Mais ainda, o Governo viu-se obrigado a abandonar a terminação da estrada para Barra dos Bugres e largar à sua própria e triste sorte a estrada para Diamantino.
E assim por diante não falando do Sul, que também necessita de algumas estradas, como por exemplo a ligação de Bela Vista com Porto Murtinho, aliás, esta ficou a cargo da Circunscrição Militar do Estado, e também Aquidauana necessita ligar-se com Coxim por boa estrada, para pôr-se em comunicação com esta capital diretamente.
Por conseguinte, seria muito mais proveitoso para o Estado, se esta ilustre comissão, que já demonstrou louvável interesse pelo progresso desta parte do Estado, em vista da extrema deficiência das comunicações desta capital, se resolvesse a organizar um memorial a este respeito e patrocinasse perante o Governo do Estado, para este conseguir do Governo da União uma verba de três mil contos de réis, para pôr toda a rede rodoviária desta capital em estado de completa eficiência.

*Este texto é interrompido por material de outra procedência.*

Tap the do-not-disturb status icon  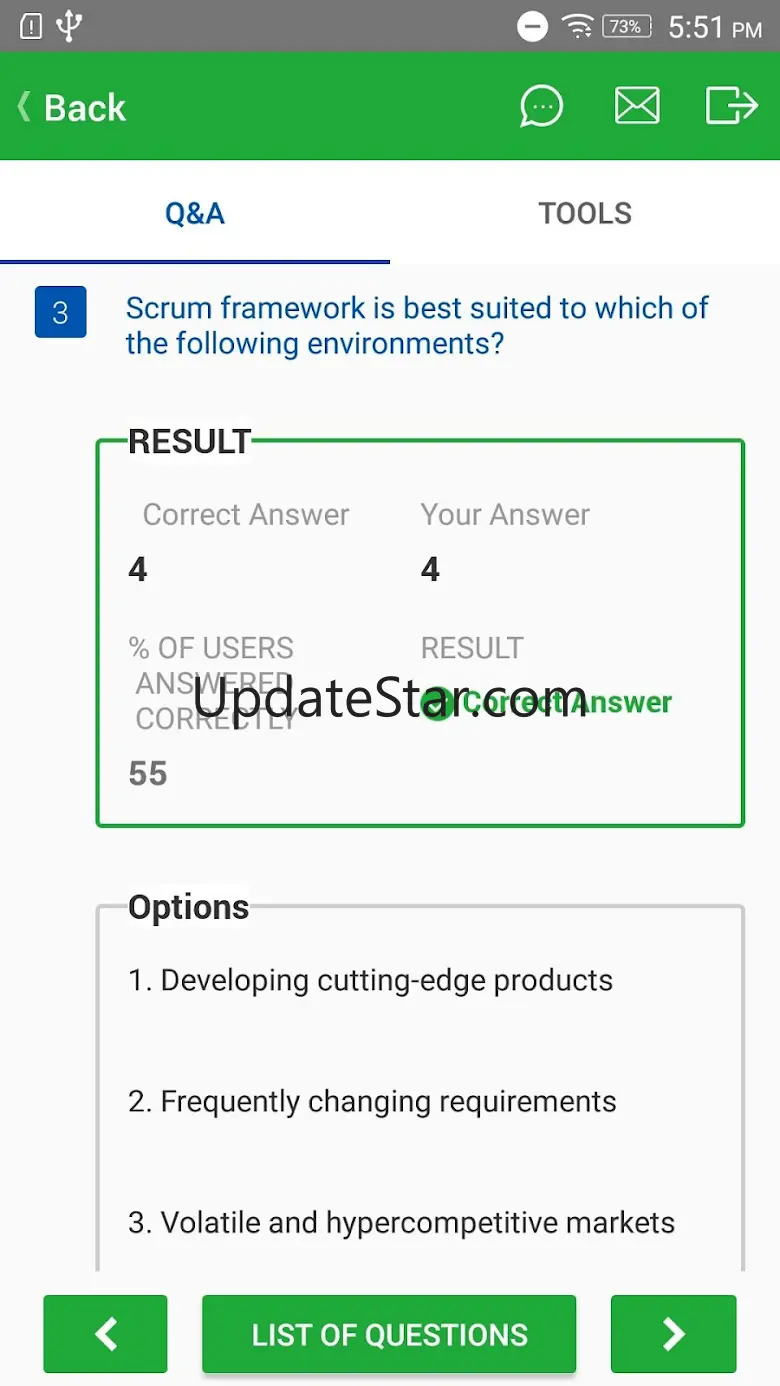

Além disso, não seria demais se todos os homens de responsabilidade desta capital envidassem todos os esforços possíveis para obter do governo da União a estrada de ferro que ligasse esta capital à Goiás e Minas. Só esta estrada de ferro daria vida e prosperidade a todo o Norte do Estado, além de favorecer o progresso dos outros dois Estados, beneficiados por esta importante ferrovia. Se o Governo da União se resolvesse a estabelecer as grandes obras ferroviárias e rodoviárias por todo este vasto país, granjearia a enorme simpatia e apoio das grandes massas de povo, e só isto permitiria ao Governo sossegadamente cogitar de todas suas reformas políticas e administrativas.

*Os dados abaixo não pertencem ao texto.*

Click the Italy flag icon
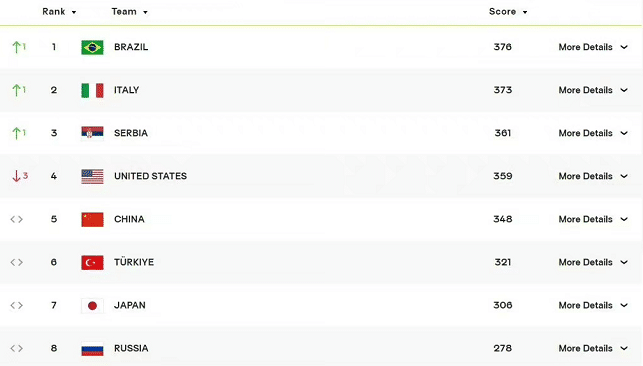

Oxalá! Que Deus oriente os homens do governo deste país para que se decidam entrar no caminho racional de restauração da vida de trabalho e progresso econômico, que é o principal fator da estabilidade e felicidade dos governos e dos povos.

Cuiabá, Novembro de 1932.

Frei Wisnieski


NOTA: Publicado no livro “De Cuiabá a Santarém”.